In many situations (e.g. in circuits, chemical processes, genetics, hydraulics, etc.) switching depends on the satisfaction of sets of algebraic inequalities, rather than on an external switching signal. Such a point of view can also efficiently overcome the combinatorial complexity associated with modelling transitions via switches. I want to investigate how to represent inequality-based transition rules in a polynomial setting; the well-posedness of solutions in a polynomial setting; the algebraic characterization of stability and the computation of Lyapunov functionals. This is a completely new area of application of polynomial algebraic techniques to the description of dynamical systems.

The three areas described above constitute challenging test fields for the soundness of my approach, and offer the opportunity for developing it further in directions important for applications.

Potential Impact:
ACADEMIC AND SCIENTIFIC IMPACT

The relevance of the proposed research for the academic community, both national and international, lies in the absolute originality of the issues considered here. With the exception of a single conference publication recently produced by Prof. S. Trenn of Kaiserslautern, there has been no attempt at developing a higher-order approach to switched systems. Scientifically speaking, the problems we aim to investigate are by and large unexplored, given the narrow scope (state-space systems sharing the same state space) of previous research in this area. Successful results in addressing such issues would thus effect a considerable impact on the switched systems community, and would perhaps contribute to a re-evaluation and a re-alignment of research in this area to problems concerned with real-life situations (such as those posed by power distribution networks, control, genetics, and so forth), rather than academic abstractions thereof.

We plan to increase the impact on the academic community by aiming to publish in top control and systems journals (e.g. IEEE Transactions on Automatic Control, Automatica) and spreading our message in leading international conferences (e.g. IEEE CDC, American Control Conference). National-level seminars will disseminate the project outcomes on a more local basis.

IMPACT ON THE ENGINEERING COMMUNITY

The impact of this research will also be felt outside of academia. Given the importance within the project of the development of algorithms and given our determination on modelling naturally and effectively real switched systems, as opposed to dealing only with academic examples, the relevance of our research for the engineering community is very high. The possibility of modelling in a natural, modular way complex switched systems is important for applications, and our final aim to contribute to an integrated computer-aided design environment for switched systems informs every aspect of our work. Specifically, one of the proposed work packages aims at providing automatic identification of impulsive behaviours in switched systems, an important feature of any design tool. The other work packages aim at developing the theory so as to encompass larger classes of systems, and making use of efficient representations, thus enlarging the scope of application of our approach to more complex systems.

We have especially in our aim to contribute to the modelling and analysis of distributed power networks, that are of increasing importance for environmental and energetic reasons. We believe that our modular, parsimonious and efficient (less variables and less equations) approach has much to recommend itself for in such area, where accurate models for effective simulation are necessary to address the upcoming challenges set by an ageing infrastructure and increased demand. Preliminary contacts with the Electrical Power Engineering group at Southampton, a leader in research concerning distribution and transmission networks, are being further developed so as to provide our framework with a challenging test field for present, current and future research problems and their solution.

We plan to develop software implementing some of the algorithms devised during this research, so as to put them to the test of actual engineering situations, and to provide the scientific and engineering community with computer-algebra-based software tools usable in practice. Such software will be publicly available through the Web pages of the University of Southampton.

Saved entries
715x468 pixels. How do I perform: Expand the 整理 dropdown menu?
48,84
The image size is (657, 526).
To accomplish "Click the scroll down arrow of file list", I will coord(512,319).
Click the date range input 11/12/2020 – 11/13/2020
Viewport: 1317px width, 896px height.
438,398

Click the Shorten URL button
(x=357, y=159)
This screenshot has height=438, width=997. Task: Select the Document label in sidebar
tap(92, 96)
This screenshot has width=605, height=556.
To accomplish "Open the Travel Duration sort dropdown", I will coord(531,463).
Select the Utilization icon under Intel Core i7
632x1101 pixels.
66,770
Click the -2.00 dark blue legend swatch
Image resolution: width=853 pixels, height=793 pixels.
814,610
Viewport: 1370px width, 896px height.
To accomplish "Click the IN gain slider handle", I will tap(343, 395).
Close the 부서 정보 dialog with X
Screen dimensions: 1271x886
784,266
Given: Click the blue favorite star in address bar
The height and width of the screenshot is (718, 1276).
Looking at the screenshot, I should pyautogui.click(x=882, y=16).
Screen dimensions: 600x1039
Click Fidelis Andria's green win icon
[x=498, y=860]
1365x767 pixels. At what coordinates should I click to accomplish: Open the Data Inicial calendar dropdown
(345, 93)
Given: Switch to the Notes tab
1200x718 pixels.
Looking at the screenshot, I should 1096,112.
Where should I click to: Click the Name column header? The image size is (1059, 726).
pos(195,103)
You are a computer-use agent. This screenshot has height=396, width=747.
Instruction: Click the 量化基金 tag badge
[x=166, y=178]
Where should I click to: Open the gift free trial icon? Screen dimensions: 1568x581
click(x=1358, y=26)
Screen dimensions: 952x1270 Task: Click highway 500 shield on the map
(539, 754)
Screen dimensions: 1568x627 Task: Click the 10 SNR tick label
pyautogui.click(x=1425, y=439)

-- TASK 1 --
Write out the research proposal between "We plan to develop" and "University of Southampton.", inclusive, and replace "algorithms" with "methods".
-- TASK 2 --
Condense the paragraph of the research proposal that begins "We plan to increase the impact" into a short bulleted list, keeping its main facts.
The listing comes from a separate source and is unrelated to the research proposal.

-- EXPECTED ANSWER 1 --
We plan to develop software implementing some of the methods devised during this research, so as to put them to the test of actual engineering situations, and to provide the scientific and engineering community with computer-algebra-based software tools usable in practice. Such software will be publicly available through the Web pages of the University of Southampton.

-- EXPECTED ANSWER 2 --
- Publish in top control and systems journals such as IEEE Transactions on Automatic Control and Automatica.
- Present at leading international conferences such as IEEE CDC and the American Control Conference.
- Hold national-level seminars to share the project outcomes locally.